On that same judging panel sat Ukraine’s Yuri Balkov. In 1998, Balkov was caught colluding with French figure skating officials to fix the results of the upcoming pairs competition. Balkov received only a slap on the wrist, an irrelevant one year ban, then was back judging internationally, and even at the next winter Olympics in 2002.
If the International Skating Union was sincere in its goals to eradicate dirty judging, it would have prohibited these two judges from scoring the women’s event in 2014. Unfortunately, the ISU is not. The ISU elects previously guilty judges to score some of the most prestigious and important competitions in the world.
Moreover, these judges are not asked to explain how and why they arrived at their respective scores. This is the accepted reality of figure skating. Simon Shnapir, a pairs skater representing the U.S. in Sochi told NBC, “None of us are strangers to how skating works… You either deal with that or you don’t.”
Figure skating’s judging problem reaches past single individuals acting with agency to perpetrate cheating and collusion. The problem is systemic.
Current ISU rules ask that countries elect judges for international competitions. These judges essentially represent their respective country on the panel. This creates an irreconcilable conflict of interest in competition that should be objective. Additionally, it allows competitive federations to pressure judges to score for their country as opposed to scoring without bias.
Eric Zitzewitz, a professor of economics at Dartmouth, conducted a study to examine this conflict of interest. Zitzewitz gathered international competition results from four seasons and found objective score inflation from judges scoring the skaters of their home country. Zitzewitz also found clear evidence of vote trading, where when a skater has a judge representing them on the judging panel, they are likely to be scored higher by all other judges on that panel.
His study concludes, “I have shown in this paper that figure skaters benefit from a compatriot on their judging panel, that this benefit likely reflects a combination of nationalistic bias and vote trading, and that this benefit has risen slightly over time.”
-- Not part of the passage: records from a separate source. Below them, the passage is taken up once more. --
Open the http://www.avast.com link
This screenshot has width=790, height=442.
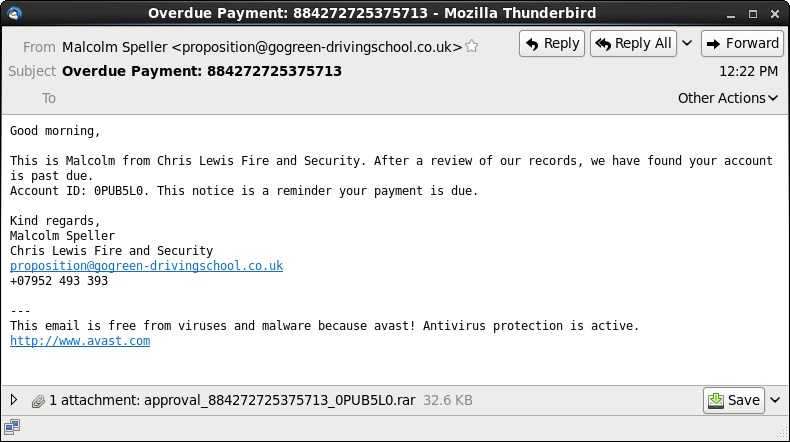pos(80,341)
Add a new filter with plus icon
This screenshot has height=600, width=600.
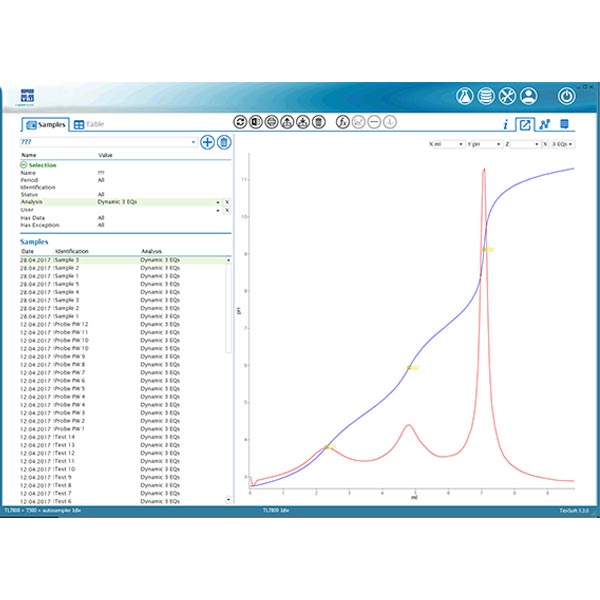[x=208, y=142]
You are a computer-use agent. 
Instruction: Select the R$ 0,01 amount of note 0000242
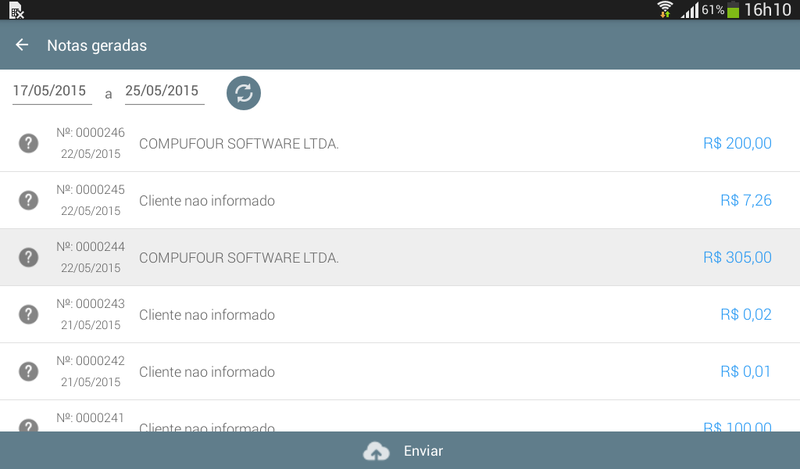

Figure skating, like most other competitive physical activities, is extremely demanding. Competitive skaters train daily for hours. They exhaust themselves mentally and physically, often pausing their education to focus all their time and energy on the craft.
As skaters improve and become more competitive, figure skating is no longer part of their life. Rather, it becomes their life entirely. These athletes pour their lives into an unfair sport. They deserve fair and unbiased judging more than any viewer.
In its contemporary state, figure skating can not be viewed as a sport because it is not fairly judged. Figure skating involves pseudo competition, where the actors competing are not athletes, but political federations with biased judges. Critics may argue that Olympic sports like freestyle skiing and trampoline will always be subjective and still should be considered a sport.
The difference between figure skating and other subjective sports is that figure skating is systematically unfair. Zitzewitz elaborates on this point in a Washington Post article, “Ski jumping has its international federation select the judges for competitions like the Olympics, and I find that they select the least biased judges. Figure skating lets its national federations select the judges, and my research showed that they select the most biased judges.” This historically has proven true, as figure skating has been ridden with scandal for decades.
Figure skating must be thoroughly reformed with its judging system rebuilt in order for it to be considered a sport. Society owes it to figure skating’s current athletes for they are the most punished.